#### [Fragmento de lectura]
_____
Críticas de espectáculos

Magnífico espectáculo

«Alfonso X, la última cantiga», representado por la compañía extremeña María de Melo Producciones (de Almendralejo) en la Muestra Ibérica de las Artes Escénicas de Extremadura (MAE), es un gran trabajo compendiado, creativo y de imaginación cultivado en el espíritu de la investigación literaria y la experimentación escénica sobre la interesante vida y obra del toledano Alfonso X «el Sabio» (señor de la Corona de Castilla/León y de los demás reinos con los que se mencionaba entre 1252 y 1284), considerado el monarca de las artes y las ciencias más esplendoroso e influyente en el mundo de la cultura de la Edad Media.

Este trabajo, realizado por Jesús Lozano Dorado como dramaturgo, director y actor sobresale, en primer lugar, por la simplificación laboriosa y profunda que realiza en una obra teatral, con singular belleza poética, de la abundante documentación de archivo de este personaje, de imagen tan nombrada, tan ensalzada y tan erudita, que es difícil de aprehender (como da a entender el historiador Adolfo de Mingo en su libro «Alfonso X el Sabio, el primer gran rey») y que, quizás por ello, nadie se había atrevido a llevarlo debidamente a la escena. Sobre este rey sólo conocía una pieza menor representada el pasado año en el Teatro Rojas de Toledo («El rey sabio», monólogo juglaresco de Juan Gamba, autor e intérprete, en el que se dan unas pinceladas humorísticas superficiales sobre su vida, pasadas por el tamiz de las anécdotas y los tópicos de la historia).
_____
#### [Requisito A]
Presenta como lista numerada el tramo de los registros que va desde la línea que contiene "Given: Set chart zoom to 1h" hasta el final de los registros, con ambos extremos incluidos y sin las líneas en blanco.

#### [Registros de la tarea]
_____
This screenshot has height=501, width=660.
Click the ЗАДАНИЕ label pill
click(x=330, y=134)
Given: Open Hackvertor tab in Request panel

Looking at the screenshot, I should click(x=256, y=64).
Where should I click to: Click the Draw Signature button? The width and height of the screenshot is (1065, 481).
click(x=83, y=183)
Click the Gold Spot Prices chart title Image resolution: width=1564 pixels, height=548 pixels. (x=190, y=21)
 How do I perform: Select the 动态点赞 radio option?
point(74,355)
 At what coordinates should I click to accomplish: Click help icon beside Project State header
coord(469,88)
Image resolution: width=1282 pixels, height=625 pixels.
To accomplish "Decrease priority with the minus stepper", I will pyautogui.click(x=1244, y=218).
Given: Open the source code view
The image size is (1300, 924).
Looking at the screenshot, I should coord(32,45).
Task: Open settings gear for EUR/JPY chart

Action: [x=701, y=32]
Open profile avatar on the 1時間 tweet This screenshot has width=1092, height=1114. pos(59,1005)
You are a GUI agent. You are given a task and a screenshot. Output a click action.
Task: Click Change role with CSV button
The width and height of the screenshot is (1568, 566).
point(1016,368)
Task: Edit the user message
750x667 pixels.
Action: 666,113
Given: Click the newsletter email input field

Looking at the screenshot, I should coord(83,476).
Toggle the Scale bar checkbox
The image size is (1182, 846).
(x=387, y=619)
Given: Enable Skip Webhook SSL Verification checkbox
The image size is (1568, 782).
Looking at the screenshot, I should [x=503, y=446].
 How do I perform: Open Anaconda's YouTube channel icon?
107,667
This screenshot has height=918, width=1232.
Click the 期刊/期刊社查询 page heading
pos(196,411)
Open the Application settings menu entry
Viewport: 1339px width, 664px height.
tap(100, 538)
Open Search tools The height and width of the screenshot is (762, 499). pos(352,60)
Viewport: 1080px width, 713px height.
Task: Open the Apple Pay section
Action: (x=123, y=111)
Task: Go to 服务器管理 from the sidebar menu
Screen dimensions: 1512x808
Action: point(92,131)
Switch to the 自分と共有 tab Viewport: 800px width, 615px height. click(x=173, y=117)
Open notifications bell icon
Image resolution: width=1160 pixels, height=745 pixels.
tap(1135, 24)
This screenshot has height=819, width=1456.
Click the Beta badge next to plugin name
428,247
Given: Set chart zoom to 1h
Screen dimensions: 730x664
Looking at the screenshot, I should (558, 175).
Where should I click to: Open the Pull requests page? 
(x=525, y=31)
_____
#### [Requisito B]
Según el fragmento de lectura, ¿qué compañía representó «Alfonso X, la última cantiga»?

#### [Resultado A]
1. Given: Set chart zoom to 1h
2. Screen dimensions: 730x664
3. Looking at the screenshot, I should (558, 175).
4. Where should I click to: Open the Pull requests page? 
5. (x=525, y=31)

#### [Resultado B]
La compañía extremeña María de Melo Producciones, de Almendralejo.